Pero las horas pasaban y no había más noticias. Todavía a las 4:30 de la tarde del domingo, El Universal reportaba que el estado de salud del periodista y poeta seguía estable. Sin embargo, apenas un par de horas después, Laura Emilia anunció lo que nadie querría haber escuchado: que su padre había muerto a las 6:20 de la tarde.
El Colegio Nacional, al que el autor de Morirás lejos ingresó como miembro el 10 de julio de 1986, fue la sede que su familia (su esposa Cristina y sus hijas) eligió para rendirle homenaje.
Cerca de las 11:30 de la mañana llegó la carroza fúnebre por la puerta de Luis González Obregón. El sobrio ataúd de madera fue recibido por Laura Emilia y su pareja, el crítico literario Fernando García Ramírez.
Los restos de José Emilio Pacheco descansaron cerca de veinte minutos en un patio rodeado por naranjos de frutos maduros, mientras amigos como Elena Poniatowska, Silvia Molina, Marcelo Uribe, su editor en Era y la directora del INBA, María Cristina García Zepeda, acompañaban a los familiares. Poco después llegó su viuda, la periodista Cristina Pacheco.

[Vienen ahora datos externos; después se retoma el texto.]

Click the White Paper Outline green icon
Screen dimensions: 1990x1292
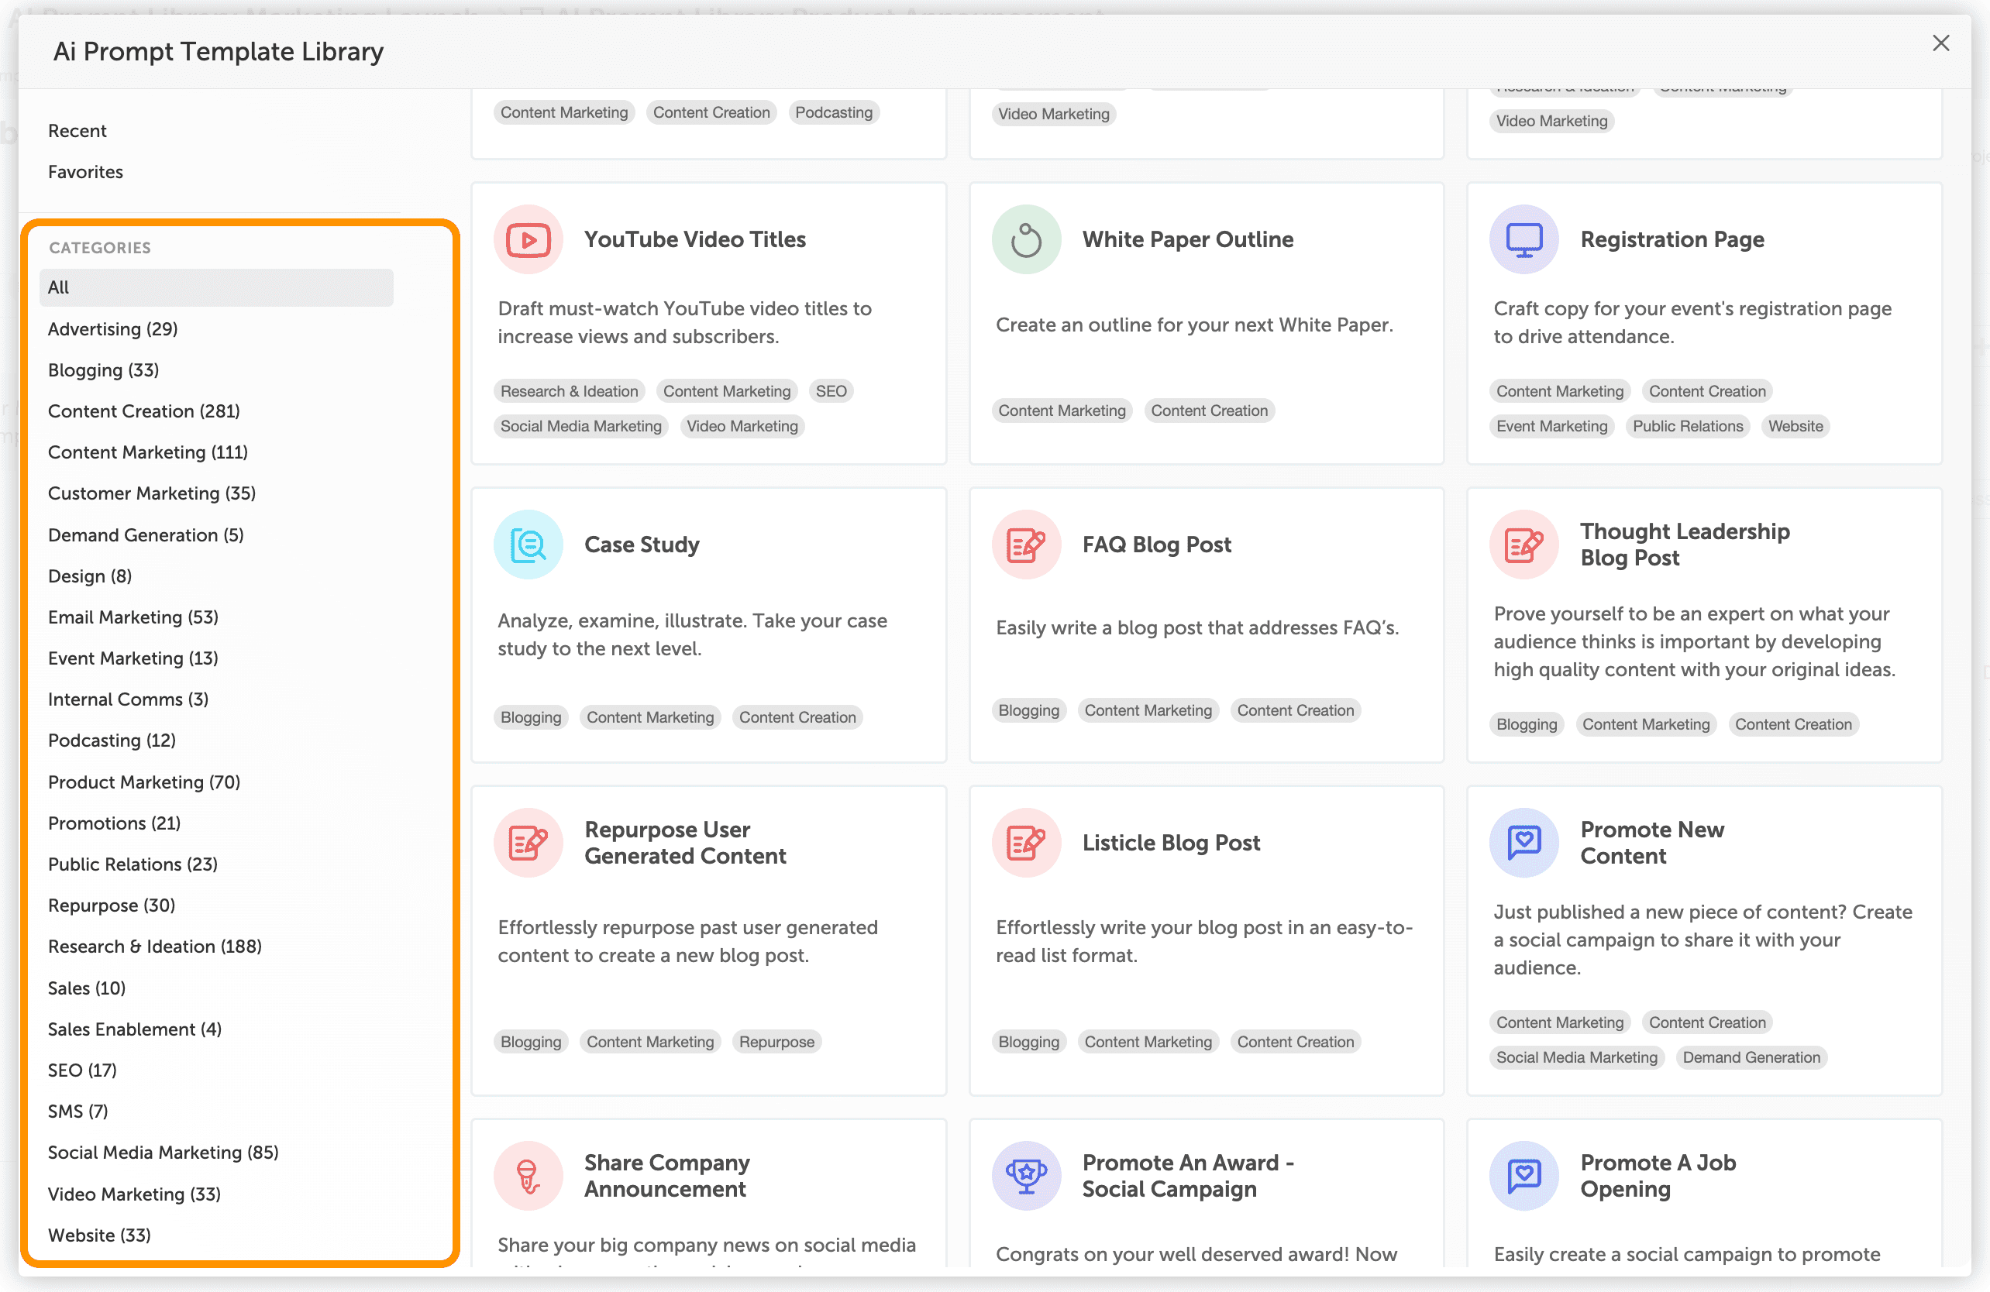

Una vez que el féretro fue transportado al Aula Mayor, la autora de la columna semanal Mar de historias accedió a conversar unos minutos con la prensa. A pesar del primer enojo que le provocaron los apretujones, las cámaras y las grabadoras prácticamente encima de su rostro, respondió a las preguntas de los reporteros. Dijo que habían elegido El Colegio Nacional como sede para el homenaje porque era un lugar muy especial para José Emilio; le gustaba venir y dar conferencias “y todo tipo de gente venía a escucharlo, hasta señoras con bolsas del mandado que se disculpaban por haber llegado tarde, gente de la calle y jóvenes, muchos jóvenes”.
Luego, con la voz quebrada y los ojos húmedos, habló de los últimos momentos de su compañero: “Consultamos a dos neurocirujanos y los dos coincidieron en algo terrible pero para mí muy claro: la hemorragia era tal, que la operación no iba a resultar bien. Hay 95 por ciento de posibilidades de que quede en estado vegetativo… Jamás le hubiera hecho yo a José Emilio semejante cosa. Ni siquiera a cambio de tenerlo en mi casa y poder tocarle la mano. Nunca hubiera querido ver convertido en un vegetal a una persona que no podría hacer lo que más amaba en la vida, que era leer, escribir y caminar”.
Durante su larga trayectoria, José Emilio Pacheco escribió cerca de treinta libros, en los géneros de novela, relato, poema y ensayo. También fue traductor de autores como Oscar Wilde, T. S. Elliot, Samuel Beckett y Tennessee Williams, entre otros. Se le considera parte de la Generación de los cincuenta o del Medio Siglo, junto con Enrique Lizalde, Sergio Pitol, Salvador Elizondo y Juan García Ponce, entre otros.
Con la presencia de amigos, funcionarios públicos, colegas, lectores y por supuesto, sus hijas y su viuda, el ganador del Premio Cervantes y del Reina Sofía de Poesía Iberoamericana en el 2009, recibió un breve pero emotivo homenaje en el que el único orador fue el historiador Enrique Krauze, quien con voz un tanto temblorosa lo describió como “uno de los más altos humanistas de nuestra época”.